The landlord's lien can allow a landlord who is owed rent to attach or even seize the tenant's property to the extent necessary to satisfy unpaid rent for a period of six or twelve months, depending on the location and use of the property.[1] A landlord may enforce the lien by filing a distress action for rent against the tangible personal property of the delinquent tenant. Typically, upon an award of judgment to the landlord, the Sheriff will then arrange for the sale of the property. The proceeds of the sale are first applied to the landlord's lien and if a surplus exists, it is applied to junior liens in order of their priority. 

Landlord Liens and the Secured Creditor

One notable feature of a landlord's lien is that a landlord is not required to take any steps to perfect the lien as it exists solely by virtue of the existence of the lease or contract for rent. Unlike a security interest under Article 9 of the UCC, a landlord's lien is not recorded anywhere and will not be discovered via a typical UCC/tax lien search. 

For purposes of illustrating the above, suppose a creditor secures its loan to a borrower-tenant by taking a security interest in certain equipment owned by the borrower-tenant and located on the leased premises. Prior to doing so, the creditor exercises due diligence and conducts a UCC and tax lien search (both locally and in the central filing office) which confirms that the borrower-tenant owns the equipment free and clear of any other liens or encumbrances. The borrower-tenant's business fails and it defaults on its loan to creditor and its rent payments to landlord. The landlord files a distress action, is awarded judgment and sells the equipment to satisfy the unpaid rent. Despite having exercised "due diligence", the unknowing creditor is deprived of what it thought was its first priority lien interest in the collateral in an amount equal to either 6 months or 12 months of rent (depending on the location of the leased premises) and potentially left with a security interest of little or no value with which to satisfy the debt.  It also allows the landlord to control the method of sale of the collateral which may not be optimal or maximize the sale price. 
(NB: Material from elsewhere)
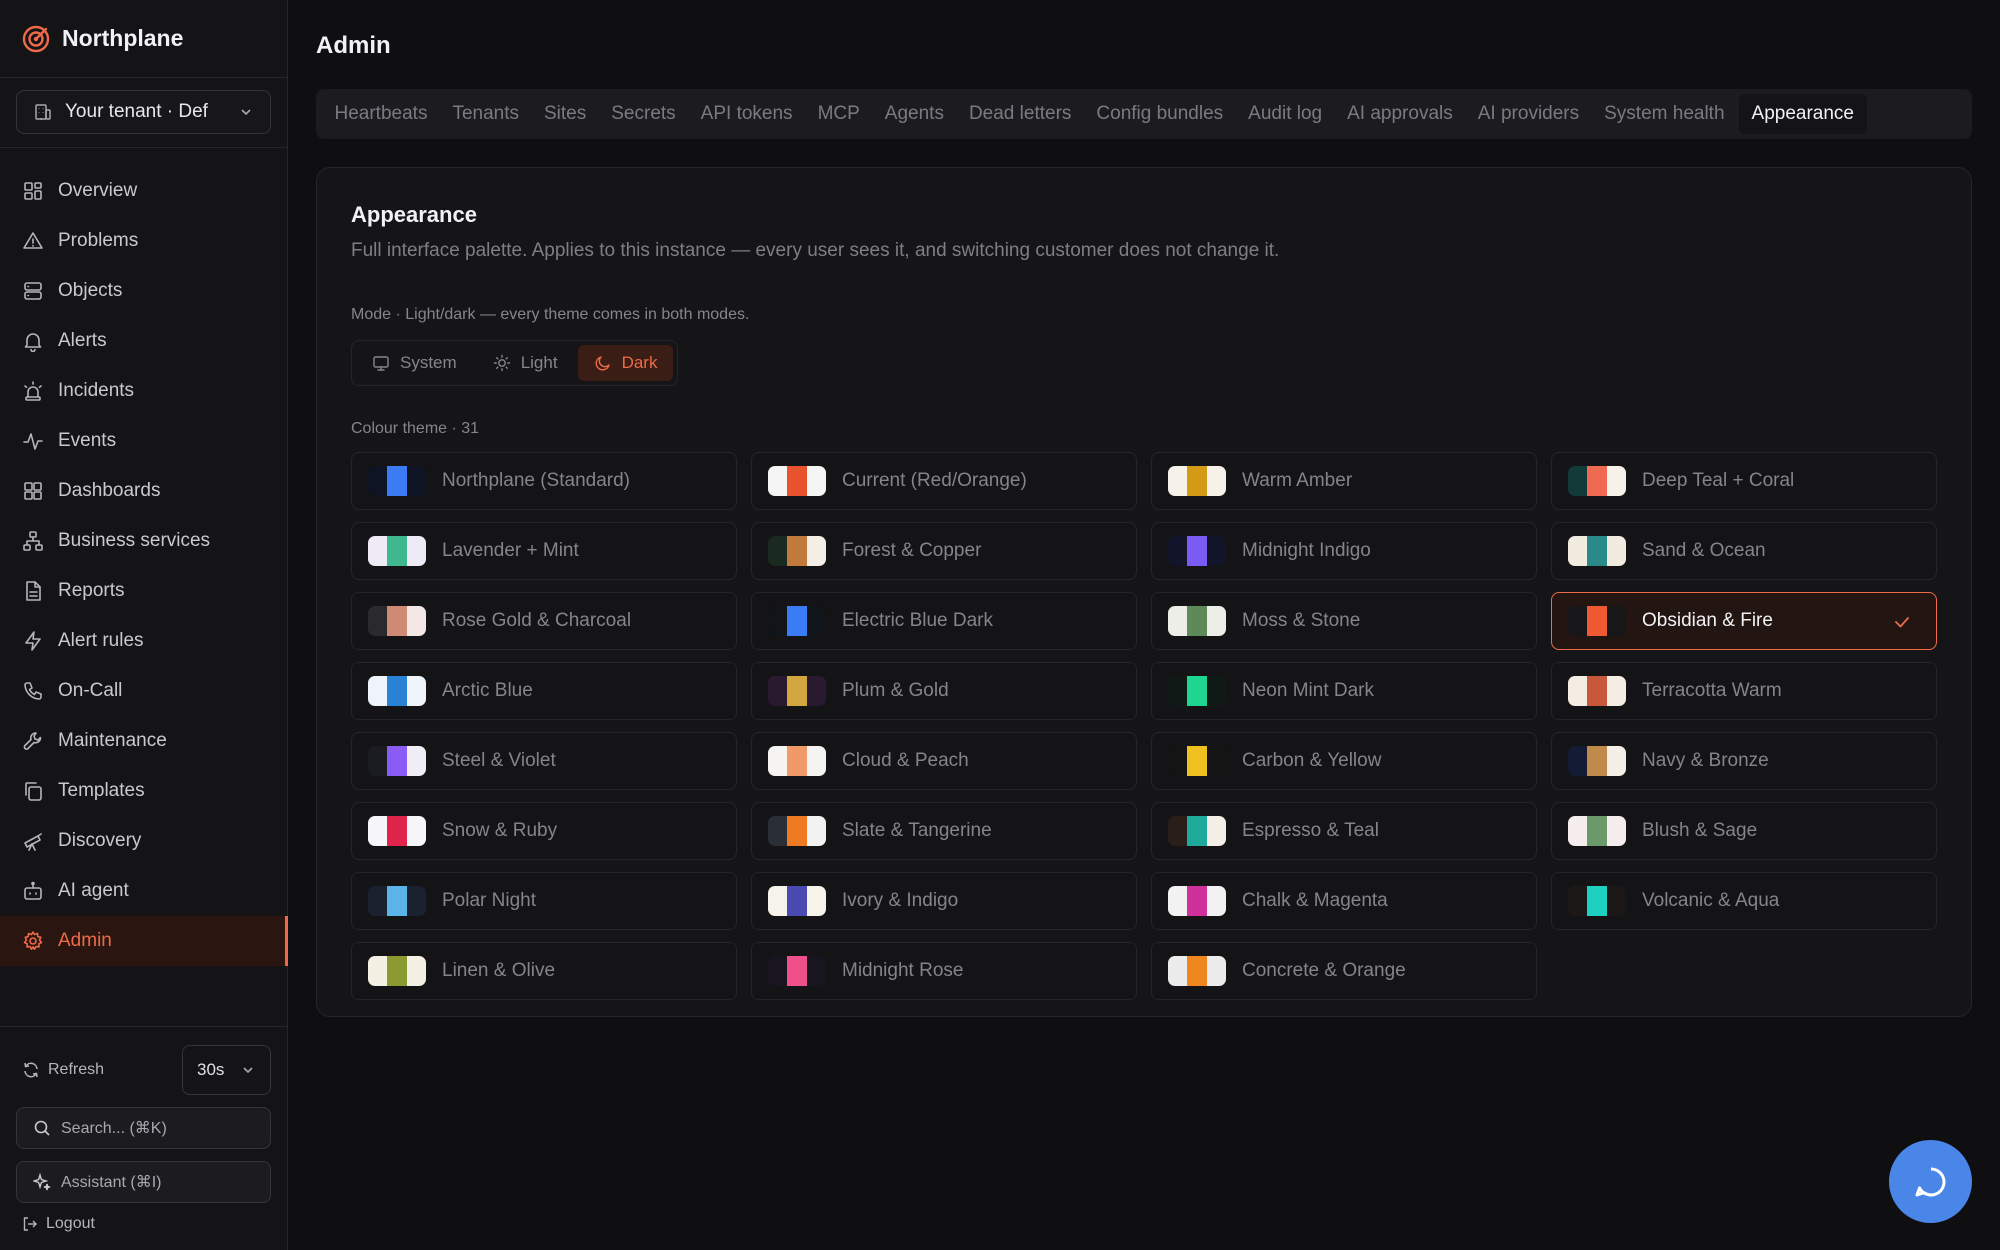 The image size is (2000, 1250). What do you see at coordinates (944, 551) in the screenshot?
I see `theme-option-forest-copper: Forest & Copper` at bounding box center [944, 551].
How Can Creditors Protect Themselves against Landlord's Liens?

It is very important for creditors who lend to tenants to be aware of the landlord's lien and its implications. Measures can be taken to ensure that a creditor's security interest in a tenant's tangible property is not affected by a landlord's lien. Such measures include (i) obtaining pertinent information from the borrower-tenant and/or landlord prior to the extension of credit regarding the location and liens on potential collateral; (ii) obtaining a waiver or subordination from the landlord of the landlord’s lien; and/or (iii) ensuring that the creditor’s security interest is in place before the collateral reaches the leased premises. Properly worded, a waiver will protect a creditor's security interest in the tenant's collateral and ensure that a landlord may not satisfy its claim for unpaid rent via the collateral prior to payment in full to the creditor.

[1] Virginia Code Section 55-231 provides that a landlord's lien is not to exceed six months' unpaid rent if "[t]he premises are in a city or town, or in any subdivision of suburban and other lands divided into building lots for residential purposes or of premises anywhere used for residential purposes". If the premises or lands are used for "farming or agricultural" purposes, the lien is for not more than twelve months' rent. Id. 

Spotts Fain publications are provided as an educational service and are not meant to be and should not be construed as legal advice. Readers with particular needs on specific issues should retain the services of competent counsel.